Fruit d'une collaboration entre la Kunstsammlung Nordrhein-Westfalen (K20K21) et le Musée d'Art Moderne de la Ville de Paris / ARC, cette exposition s'inscrit dans le cadre de la Saison France - Rhénanie du Nord-Westphalie. 16O œuvres sélectionnées donnent à voir, pour la première fois en France la diversité et la richesse de la photographie de l’école Allemande de Düsseldorf des années 1970 à nos jours, avec Lothar Baumgarten, Bernd et Hilla Becher, Laurenz Berges, Elger Esser, Hans-Peter Feldmann, Andreas Gursky, Candida Höfer, Axel Hütte, Klaus Mettig, Simone Nieweg, Sigmar Polke, Gerhard Richter, Thomas Ruff, Jörg Sasse, Ursula Schulz-Dornburg, Katharina Sieverding, Beat Streuli, Thomas Struth, Petra Wunderlich.
Bernd et Hilla Becher
Bernhard (Bernd) Becher est né le 20 août 1931 dans la ville minière de Siegen en Allemagne. La maison familiale, où il grandit se trouve à côté du « Hainer Hütte », l’aciérie. De son jardin, il entend et sent les choses qui s’y passent.
Il apprend la peinture, la décoration et la lithographie à l’Académie des beaux-arts de Stuttgart de 1953 à 1956, au côté de Karl Rössing (peintre), puis la typographie à la « Staatliche Kunstakademie » de Düsseldorf de 1957 à 1961.
1954, après un apprentissage au sein de l’entreprise de son père, comme peintre et décorateur, il passe une période en Italie à parfaire sa pratique du dessin d’architecture.
Pendant ses vacances, il revient chez ses parents, et commence à peindre des paysages de sa région natale avant d’utiliser la photographie en 1957, qui lui sert de matière pour ses gouaches et ses lithographies.
Les terrains de jeux de son enfance disparaissent devant ses yeux à un rythme soutenu. Avec un appareil 24 X 36 emprunté, il assiste à la démolition de la mine « Eisenhardter Tiefbau », situé à Eisern et enregistre ce qu’il ne peut consigner sur ces croquis.
Bernd rencontre Hildegard Wobeser en 1957, à l’agence de publicité Troost à Düsseldorf, il a 26 ans.
Hildegard née Wobeser, est connue sous le nom d’ Hilla. Elle est née le 2 septembre 1934, à Potsdam, près de Berlin. Elle s’intéresse à la photographie, depuis l’âge de treize ans, au contact de sa mère, elle même photographe. Elle commence son apprentissage photographique durant trois ans auprès de Walter Eichgrün, qui tient un studio photographique réputé à Potsdam, en Allemagne de l’Est. Elle se forme ainsi au portrait, à la nature morte, et à la photo d’architecture, s’exerçant à photographier les jardins et les bâtiments du palais du Sans Souci. Elle a 19 ans, lorsqu’elle décide de passer à l’ouest.

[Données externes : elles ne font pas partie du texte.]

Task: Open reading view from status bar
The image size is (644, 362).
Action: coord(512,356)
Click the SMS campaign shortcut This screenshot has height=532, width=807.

Elle trouve un travail à Düsseldorf dans l’agence de publicité Troost, où Bernd officie également pendant ses vacances. Malgré une place intéressante, elle décide de reprendre des études.
1958, Bernd et Hilla deviennent tous deux étudiants à l’académie d’Art de Düsseldorf. Hilla se voit confier la mission d’acheter du matériel pour installer un laboratoire photographique.
1961, ils cessent leurs études, se marient, et entament une carrière, comme photographes industriels, et ouvrent un studio de photographie à Düsseldorf.
Bernd Becher : « Nous avons commencé à photographier dans ma ville natale. C’était un peu autobiographique. Mes ancêtres ont quasiment tous travaillé dans les mines ou les hauts-fourneaux. »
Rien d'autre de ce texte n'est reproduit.